Success for Ulta on TikTok Shop is less about a pure GMV play and more about cultural visibility with younger consumers and the halo effect that drives discovery back to Ulta’s own channels and stores.
If Ulta treats TikTok Shop purely as a sales channel, it will probably underperform, but if they approach it as a creator ecosystem and a trend engine, the strategic value extends far beyond the transactions happening inside the platform.
- Neil Saunders Managing Director of Retail, GlobalData
Beauty is one of the fastest-growing categories on TikTok Shop, and the platform has become a major place of discovery for new beauty brands and solutions. It is also a hive of activity among young consumers, who represent the future of beauty.
All these things mean Ulta wants a slice of the action. The move is mostly about visibility and the fact that Ulta can’t be absent from a community where beauty conversations are happening.
There will likely be some direct sales from the platform, and these may be helpful to Ulta if they are incremental or if they’re linked to viral moments that Ulta would not otherwise be able to capitalize on. That said, Ulta really wants to try and push more customers into its own store and online channels, as the margins will be stronger and it then has more control over the customer.
The worst thing to happen would be for Ulta to drive sales away from their channels to TikTok Shop, as that would dilute margins, although this shouldn’t happen as the audience overlap isn’t all that great.

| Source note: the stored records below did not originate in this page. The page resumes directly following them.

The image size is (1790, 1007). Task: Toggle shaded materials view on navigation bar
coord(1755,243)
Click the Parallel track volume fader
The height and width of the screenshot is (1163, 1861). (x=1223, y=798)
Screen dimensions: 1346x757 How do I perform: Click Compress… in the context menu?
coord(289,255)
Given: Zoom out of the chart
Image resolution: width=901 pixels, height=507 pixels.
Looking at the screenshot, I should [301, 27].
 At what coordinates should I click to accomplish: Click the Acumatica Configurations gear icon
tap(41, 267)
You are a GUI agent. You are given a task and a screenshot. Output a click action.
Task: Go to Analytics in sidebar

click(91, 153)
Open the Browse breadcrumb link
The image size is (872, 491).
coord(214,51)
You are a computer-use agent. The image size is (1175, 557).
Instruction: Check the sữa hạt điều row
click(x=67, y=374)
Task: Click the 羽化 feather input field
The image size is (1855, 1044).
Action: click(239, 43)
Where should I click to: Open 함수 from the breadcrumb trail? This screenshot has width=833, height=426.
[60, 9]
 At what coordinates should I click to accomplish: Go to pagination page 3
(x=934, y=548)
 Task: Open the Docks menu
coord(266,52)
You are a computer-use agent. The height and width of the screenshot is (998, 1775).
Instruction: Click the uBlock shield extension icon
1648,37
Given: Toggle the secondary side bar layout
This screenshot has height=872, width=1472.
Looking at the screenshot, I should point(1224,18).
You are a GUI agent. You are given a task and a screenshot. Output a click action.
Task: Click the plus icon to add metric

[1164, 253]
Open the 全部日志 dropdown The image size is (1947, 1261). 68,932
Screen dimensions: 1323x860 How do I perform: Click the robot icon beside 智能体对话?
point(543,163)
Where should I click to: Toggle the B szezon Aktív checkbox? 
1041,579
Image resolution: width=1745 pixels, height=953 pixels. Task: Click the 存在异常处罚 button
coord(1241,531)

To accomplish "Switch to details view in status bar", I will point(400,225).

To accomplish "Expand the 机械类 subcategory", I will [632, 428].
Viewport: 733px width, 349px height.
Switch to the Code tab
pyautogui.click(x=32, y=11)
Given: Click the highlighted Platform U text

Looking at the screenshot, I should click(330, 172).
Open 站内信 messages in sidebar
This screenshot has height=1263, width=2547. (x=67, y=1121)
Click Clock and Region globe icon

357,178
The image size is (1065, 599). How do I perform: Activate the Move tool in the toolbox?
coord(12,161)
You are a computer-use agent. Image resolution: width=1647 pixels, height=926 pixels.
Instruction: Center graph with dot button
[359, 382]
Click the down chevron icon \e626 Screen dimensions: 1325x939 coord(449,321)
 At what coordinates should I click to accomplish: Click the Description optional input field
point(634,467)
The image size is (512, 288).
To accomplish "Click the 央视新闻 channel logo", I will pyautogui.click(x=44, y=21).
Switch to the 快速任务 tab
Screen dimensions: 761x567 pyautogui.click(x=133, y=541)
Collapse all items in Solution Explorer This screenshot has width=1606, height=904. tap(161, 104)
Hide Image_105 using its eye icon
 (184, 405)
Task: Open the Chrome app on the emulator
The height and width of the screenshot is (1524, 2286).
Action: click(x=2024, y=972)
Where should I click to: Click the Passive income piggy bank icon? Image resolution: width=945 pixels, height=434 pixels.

- Sonia Elyss Marketing Consultant, Sonia Elyss Consulting
Maintaining brand equity while also properly representing multiple brands as a retailer will be extremely difficult in a space like TikTok. Short-form video and proven success promoting focused product or exclusive bundles mean Ulta will have to be extremely nimble in speaking to their brand partners, and with the creators who represent them on TikTok.
On the opportunity side, they can potentially be one of the first multi-brand retailers to reach mass exposure on this platform, penetrating a new customer base without having to spend as much on customer acquisition and driving them to web or brick-and-mortar. They are meeting the consumer where they are, which is genius (if it works).
This is a huge marketing play. As mentioned, the pay-to-play on TikTok Shop is much lower than IRL or web. Customer acquisition continues to be an extremely high cost, eating up marketing budgets and constantly requiring brands to one-up each other to get noticed.
The fact that engaging TikTok Shop creators is notoriously inexpensive and can result in huge reach with a young demographic that is difficult to target means that Ulta can expect huge wins if they penetrate a wider audience.